From a Linux/Unix/Mac command-line:
sort file1 file2 | uniq -d | sort file2 - | uniq -u
Explanation:
This returns only those lines in file2 that do not exactly match any line in file1.
Steps:
sort file1 file2
: Concatenates file1 and file2 together, sorts them, and prints them to stdout. Note that duplicates will be listed in adjacent lines (twice in a row) after sorting.
uniq -d
: Takes the output of the previous command and prints only the lines that are duplicates.
sort file2 -
: Concatenates the original file2 and the output of the previous command (stdout, which is represented by the filename "-
" hyphen), and prints the result to stdout. In addition, any items in file2 which were also in file1 will be duplicated (listed twice in a row) in the output.
uniq -u
: Takes the output of the previous command and prints only items which are not duplicated (in other words, prints only items which are not listed twice in a row).
Possible gotchas:
This assumes that any given line in file1 exactly matches a corresponding line in file2. If, for example, file1 and file2 had the same e-mail but with different capitalization; or if file1 had a name as "Jon Sampson" while file2 had the same e-mail address with the name "Jonathan Sampson", they would not be considered duplicates.
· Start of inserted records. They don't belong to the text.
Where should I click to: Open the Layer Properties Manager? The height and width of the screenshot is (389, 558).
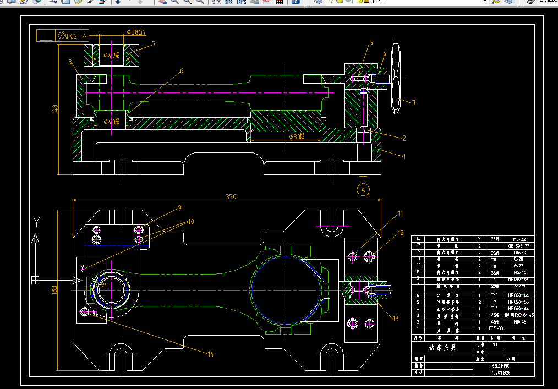coord(318,2)
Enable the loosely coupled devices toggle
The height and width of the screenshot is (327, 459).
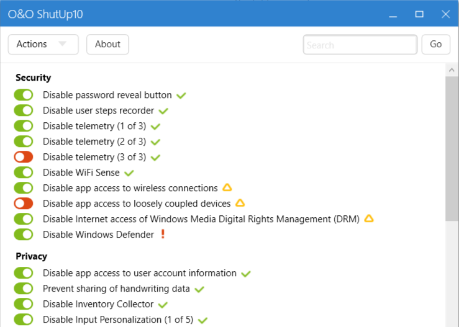[x=24, y=204]
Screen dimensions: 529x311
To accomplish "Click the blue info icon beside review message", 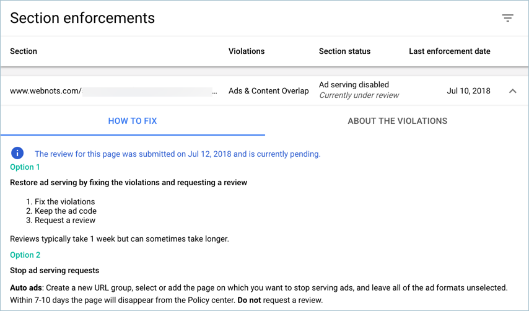I will click(17, 153).
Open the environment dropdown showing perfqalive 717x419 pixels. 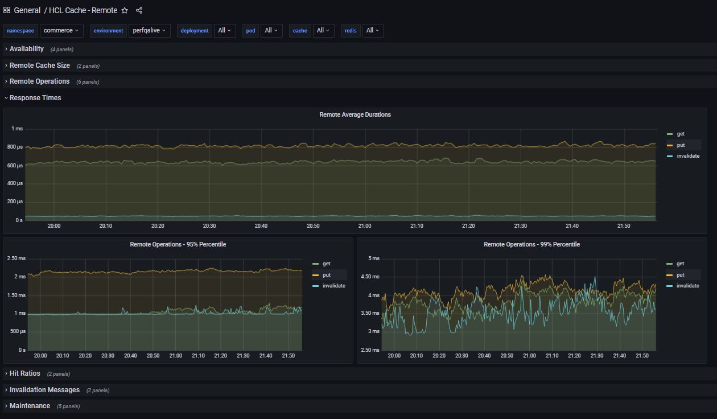pos(149,31)

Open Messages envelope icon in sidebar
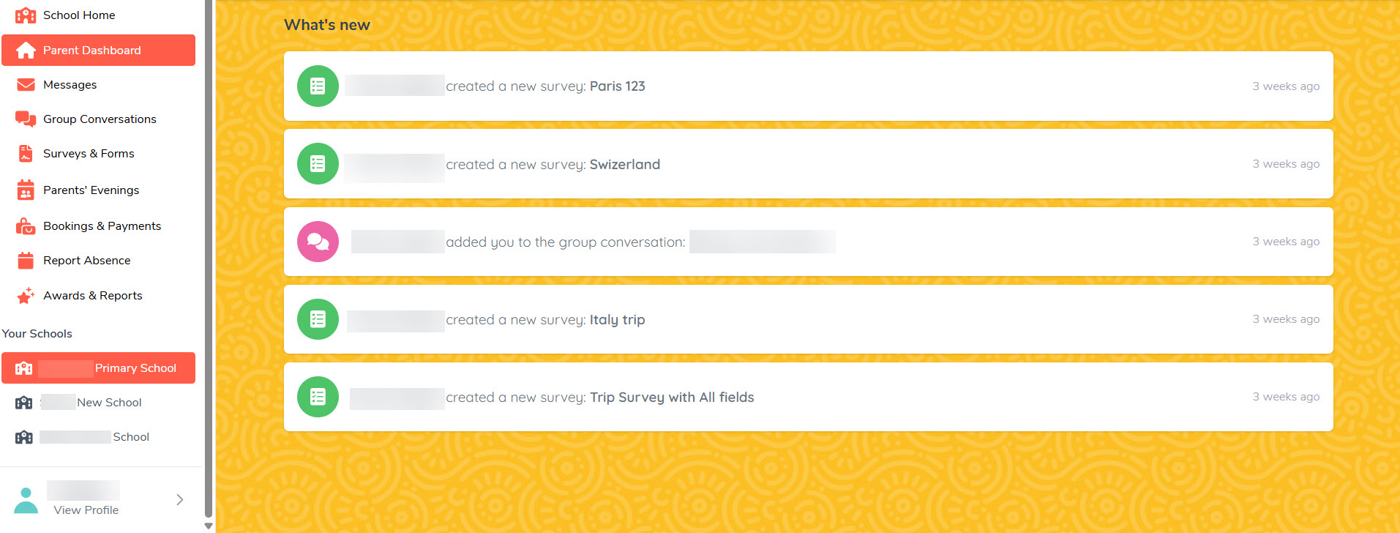26,85
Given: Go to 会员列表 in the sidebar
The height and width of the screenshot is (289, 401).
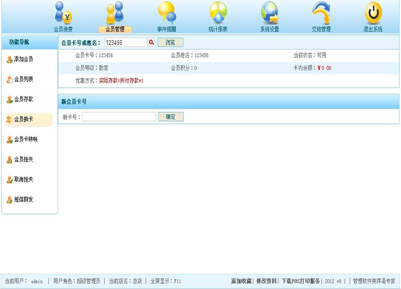Looking at the screenshot, I should pos(23,80).
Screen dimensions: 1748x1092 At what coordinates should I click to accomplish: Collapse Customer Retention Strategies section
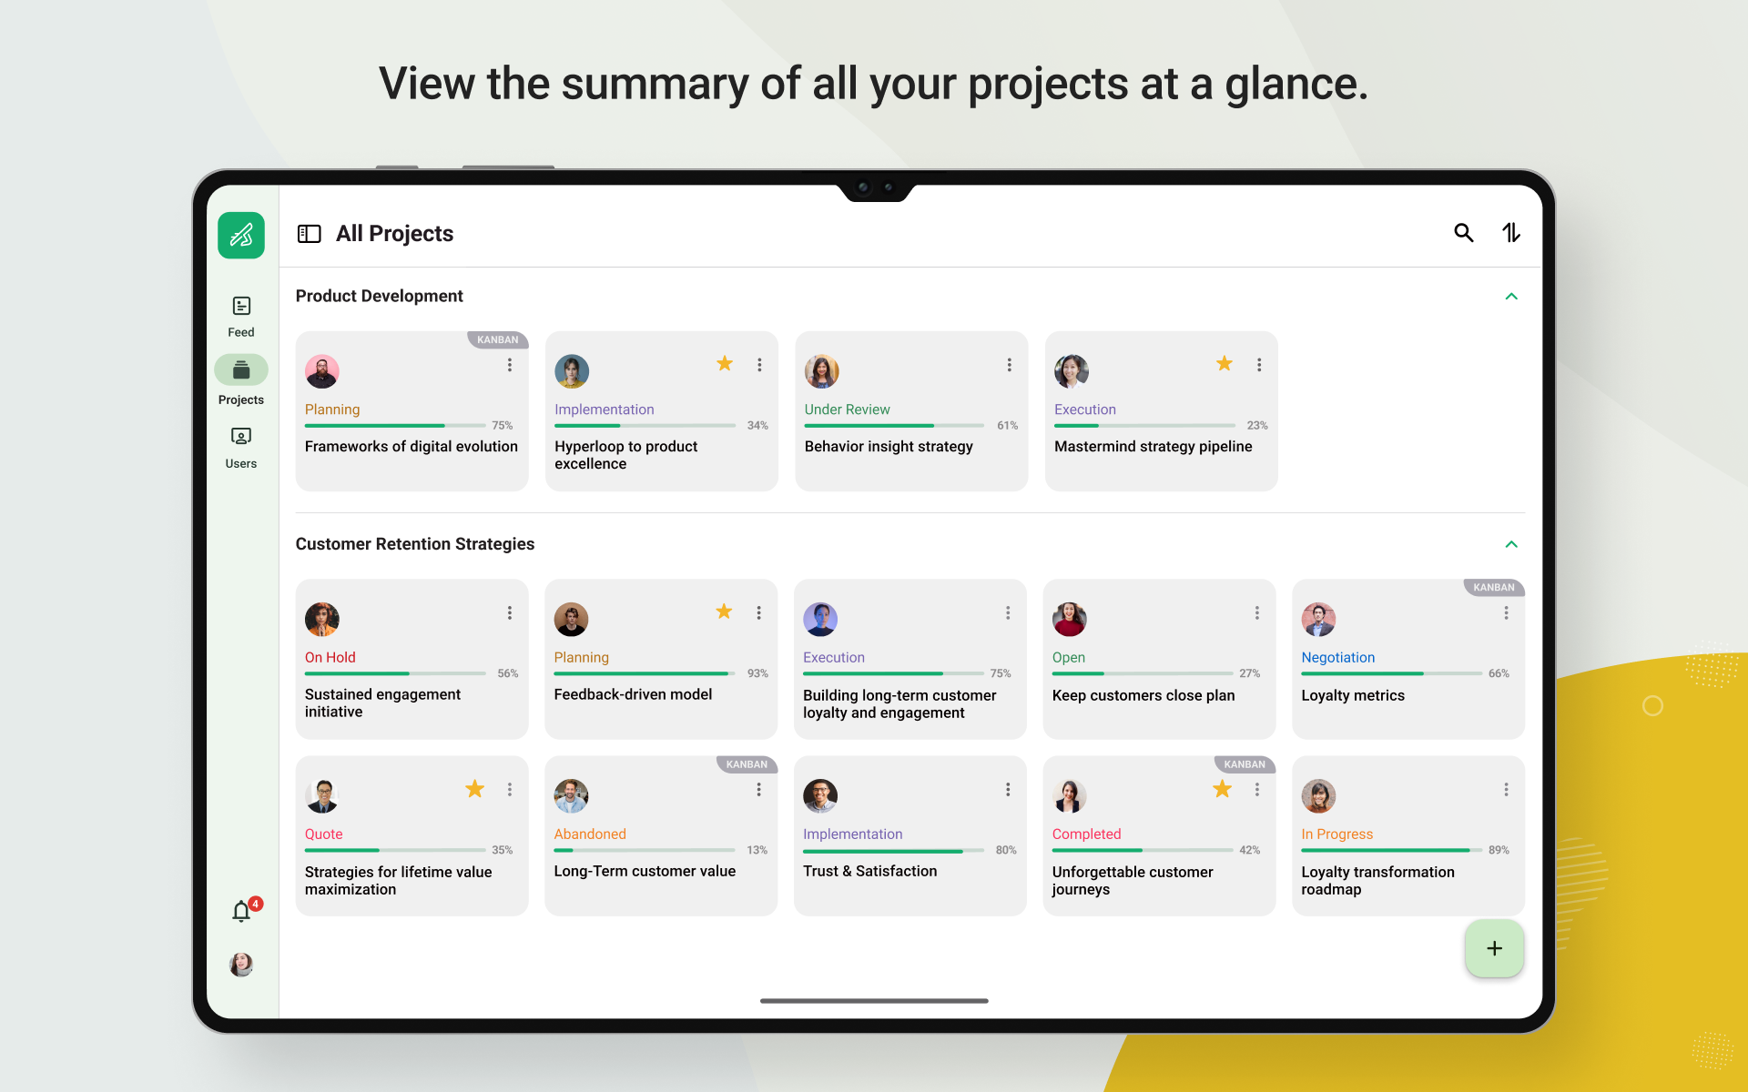coord(1511,544)
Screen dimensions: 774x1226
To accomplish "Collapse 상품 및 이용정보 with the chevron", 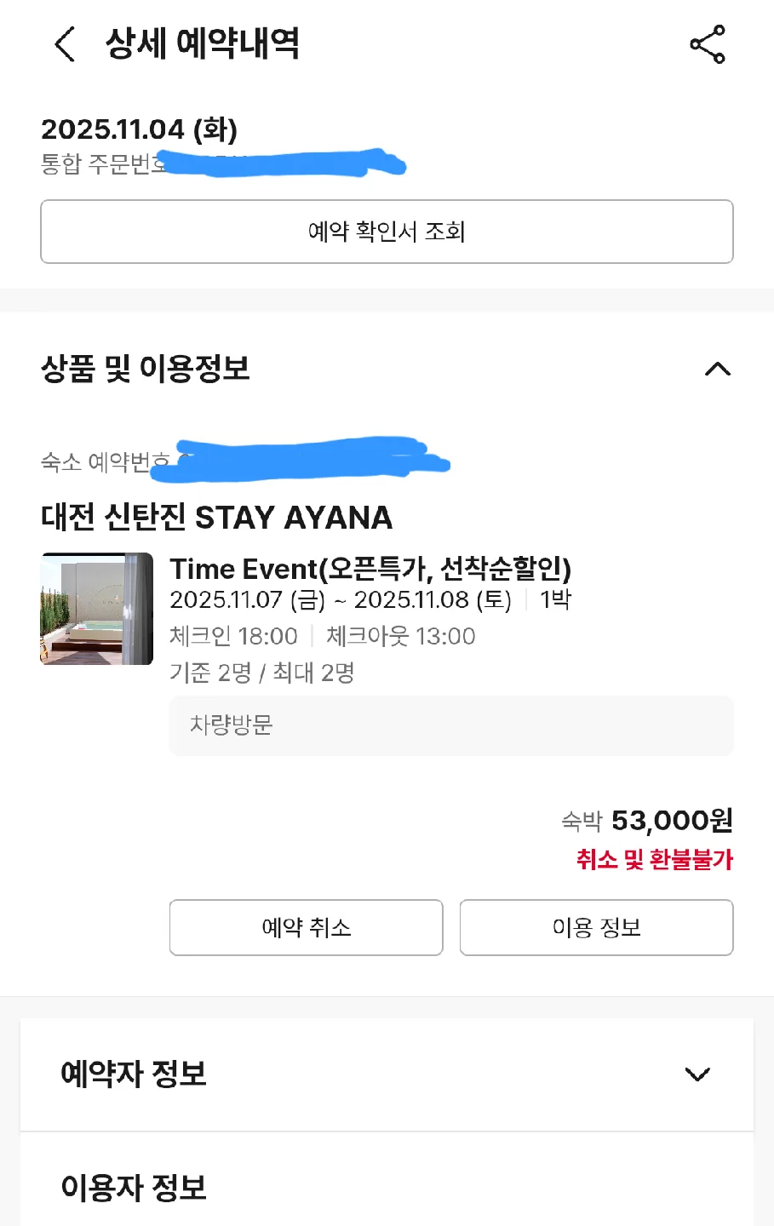I will click(718, 369).
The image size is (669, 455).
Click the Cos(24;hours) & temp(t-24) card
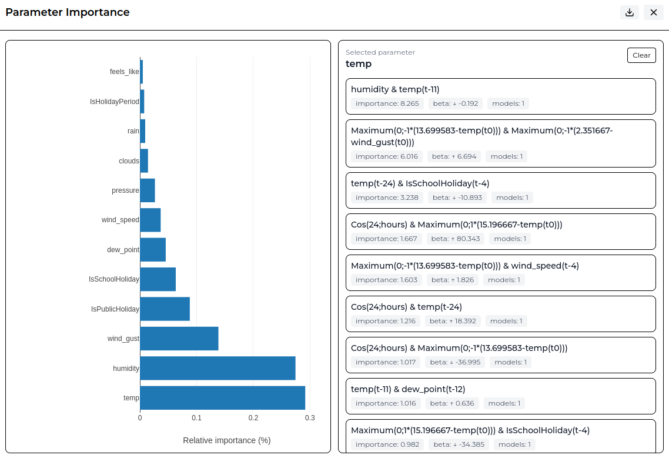[x=500, y=314]
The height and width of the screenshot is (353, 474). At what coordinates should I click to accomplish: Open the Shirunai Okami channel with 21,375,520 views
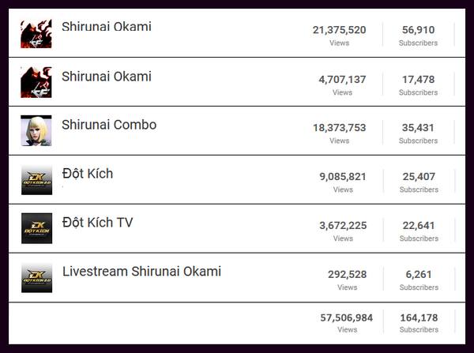pos(106,27)
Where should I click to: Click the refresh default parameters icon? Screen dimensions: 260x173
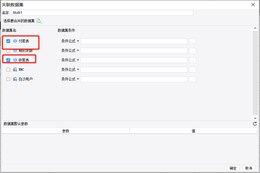tap(255, 124)
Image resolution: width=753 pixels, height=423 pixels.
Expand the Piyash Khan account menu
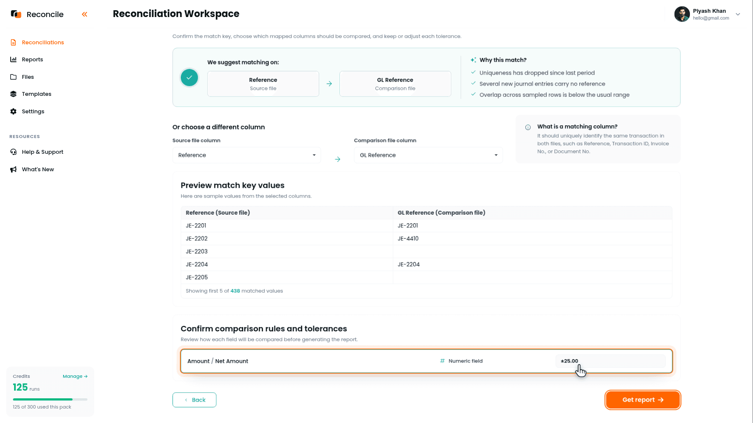click(738, 14)
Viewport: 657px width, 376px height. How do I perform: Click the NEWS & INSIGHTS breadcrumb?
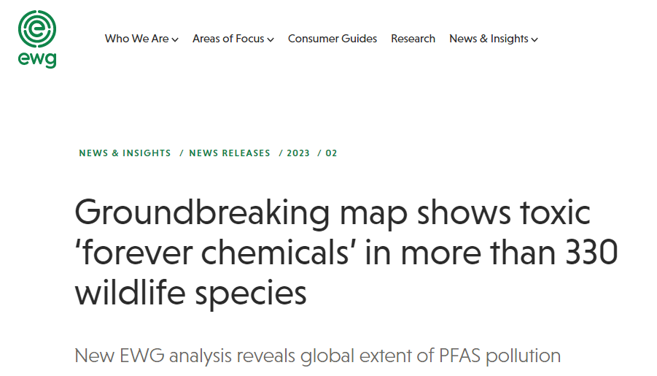pyautogui.click(x=125, y=153)
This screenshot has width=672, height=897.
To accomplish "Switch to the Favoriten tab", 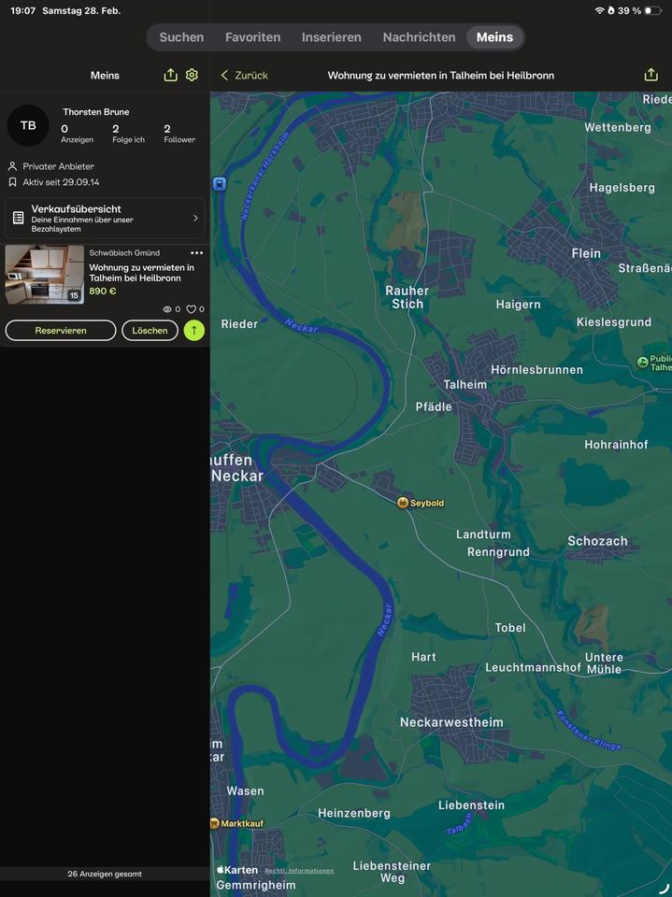I will [x=252, y=37].
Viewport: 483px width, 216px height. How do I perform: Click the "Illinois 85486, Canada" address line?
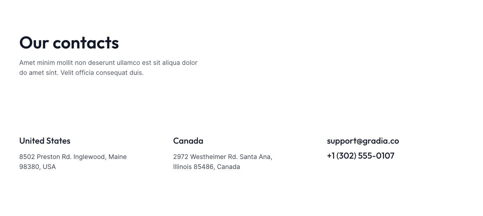pos(206,167)
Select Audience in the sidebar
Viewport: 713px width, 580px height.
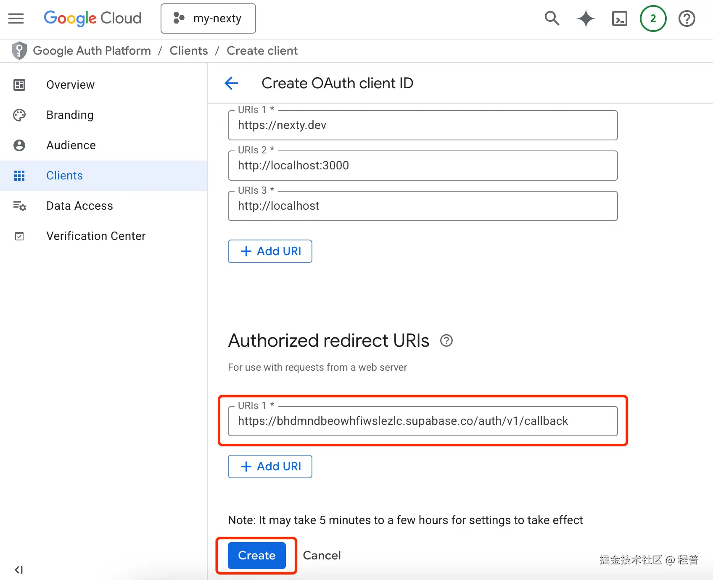(71, 145)
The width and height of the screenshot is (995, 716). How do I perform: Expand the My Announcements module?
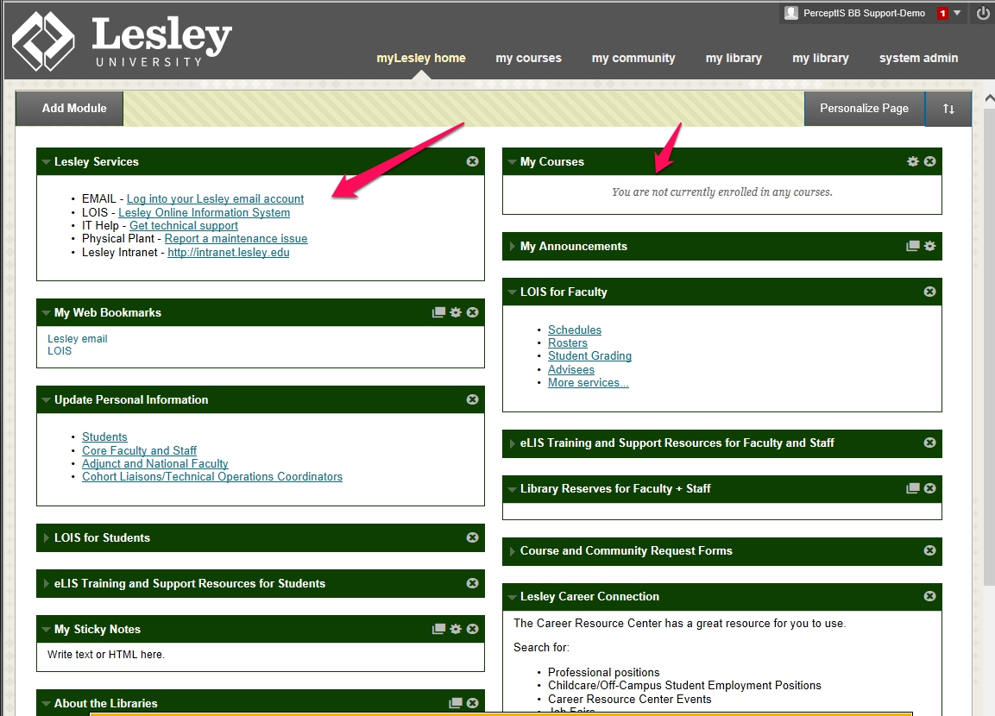512,246
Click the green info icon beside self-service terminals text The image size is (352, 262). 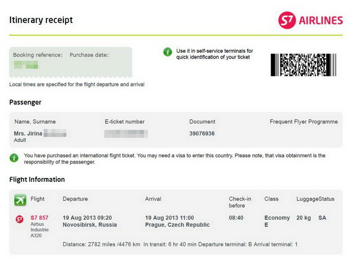[168, 52]
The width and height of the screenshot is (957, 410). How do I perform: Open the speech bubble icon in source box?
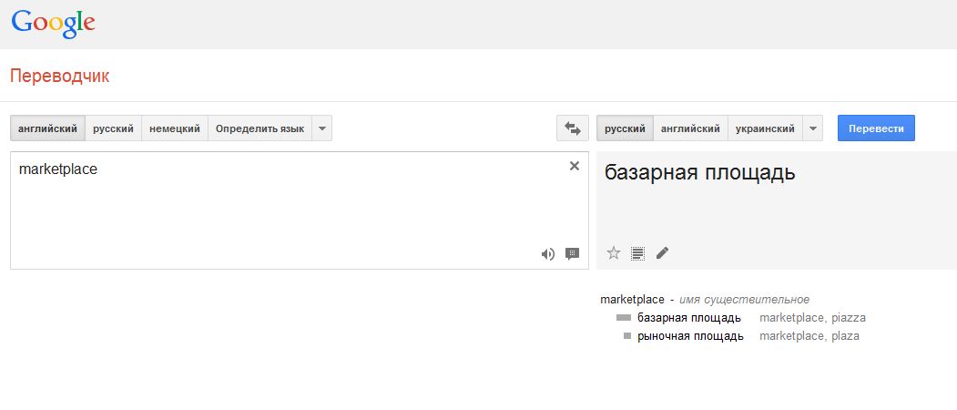572,254
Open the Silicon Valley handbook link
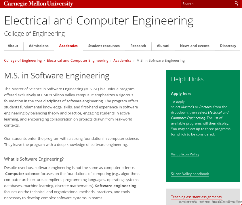 [x=190, y=174]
You could control for this by pre-processing the file to remove everything except the e-mail address, and further, lowercase the e-mail address. The Unix commands cut
and tr
could be helpful in this case. Or you could switch to SQL for more complex scenarios.
File size:
A file of 200,000 lines and one of 12,000 lines is not really that big. I generated files of similar size using the /usr/share/dict/words
file on my MacBook Pro and tested the above command; it took less than 5 seconds to run.